Thinking about my job role, I'm becoming more interested in image recognition. Although I'm not planning to launch my own self-driving cars, I see potential in developing an algorithm that can identify architecture diagrams and convert them into text. This could help generate solution designs in the enterprise architecture field, streamlining the process of interpreting complex diagrams and turning them into actionable solutions.

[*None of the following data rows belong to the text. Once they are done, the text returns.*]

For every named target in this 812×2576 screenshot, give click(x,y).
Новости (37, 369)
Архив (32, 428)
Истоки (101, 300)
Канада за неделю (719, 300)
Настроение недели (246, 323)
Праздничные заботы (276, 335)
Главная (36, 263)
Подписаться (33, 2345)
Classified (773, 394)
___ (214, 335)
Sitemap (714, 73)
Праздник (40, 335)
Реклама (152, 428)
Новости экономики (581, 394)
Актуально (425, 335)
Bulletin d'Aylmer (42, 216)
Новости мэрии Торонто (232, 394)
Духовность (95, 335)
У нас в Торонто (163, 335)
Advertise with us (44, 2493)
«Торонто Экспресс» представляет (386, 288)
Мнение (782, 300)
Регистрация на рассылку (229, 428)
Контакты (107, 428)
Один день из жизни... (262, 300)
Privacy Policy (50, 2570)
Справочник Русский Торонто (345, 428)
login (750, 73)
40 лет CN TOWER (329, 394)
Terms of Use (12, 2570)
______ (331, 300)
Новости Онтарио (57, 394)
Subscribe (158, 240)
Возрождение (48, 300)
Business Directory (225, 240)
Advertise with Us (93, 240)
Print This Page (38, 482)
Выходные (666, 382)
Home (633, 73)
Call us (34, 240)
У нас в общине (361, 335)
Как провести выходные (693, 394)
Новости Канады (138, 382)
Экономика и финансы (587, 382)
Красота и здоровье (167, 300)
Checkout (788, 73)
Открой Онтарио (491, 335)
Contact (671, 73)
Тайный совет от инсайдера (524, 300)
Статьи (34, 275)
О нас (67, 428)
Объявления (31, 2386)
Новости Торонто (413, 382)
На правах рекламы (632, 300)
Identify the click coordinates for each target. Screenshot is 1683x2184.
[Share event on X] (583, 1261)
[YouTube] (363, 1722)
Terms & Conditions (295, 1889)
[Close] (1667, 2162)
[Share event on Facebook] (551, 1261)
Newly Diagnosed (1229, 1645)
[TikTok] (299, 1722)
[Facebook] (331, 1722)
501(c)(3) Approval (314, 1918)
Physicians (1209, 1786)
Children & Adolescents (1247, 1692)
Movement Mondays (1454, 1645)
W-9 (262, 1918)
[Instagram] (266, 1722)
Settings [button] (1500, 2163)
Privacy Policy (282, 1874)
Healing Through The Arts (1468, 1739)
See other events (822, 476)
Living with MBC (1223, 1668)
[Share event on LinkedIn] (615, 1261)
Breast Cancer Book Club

During my studies, we explored several types of classification algorithms:

• Decision Trees: These are straightforward and work like a flowchart, asking a series of questions to determine which category the data belongs to.
• Random Forests: Similar to decision trees, but they use multiple trees together to make more accurate predictions. They're excellent at handling large datasets and reducing errors.
• Support Vector Machines (SVMs): These algorithms find the best line (or hyperplane in higher dimensions) to separate different categories. They excel at dealing with complex data.
• Logistic Regression: Often used for binary classification (e.g., spam vs. not spam emails), it calculates the probability of something belonging to a particular category.
• K-Nearest Neighbours (KNN): This algorithm looks at the nearest neighbours to a new piece of data and decides which category it belongs to based on those neighbours.

As part of my assignment, I chose to develop an artefact using Random Forests as a fraud detector. I wanted to further expand my understanding of testing and using these algorithms. Having already been familiar with decision trees, I appreciated their graphical representation, but I felt that exploring Random Forests would take my knowledge to the next level without starting from scratch. I'm also keen to understand the differences and implications of deploying these algorithms in machine learning.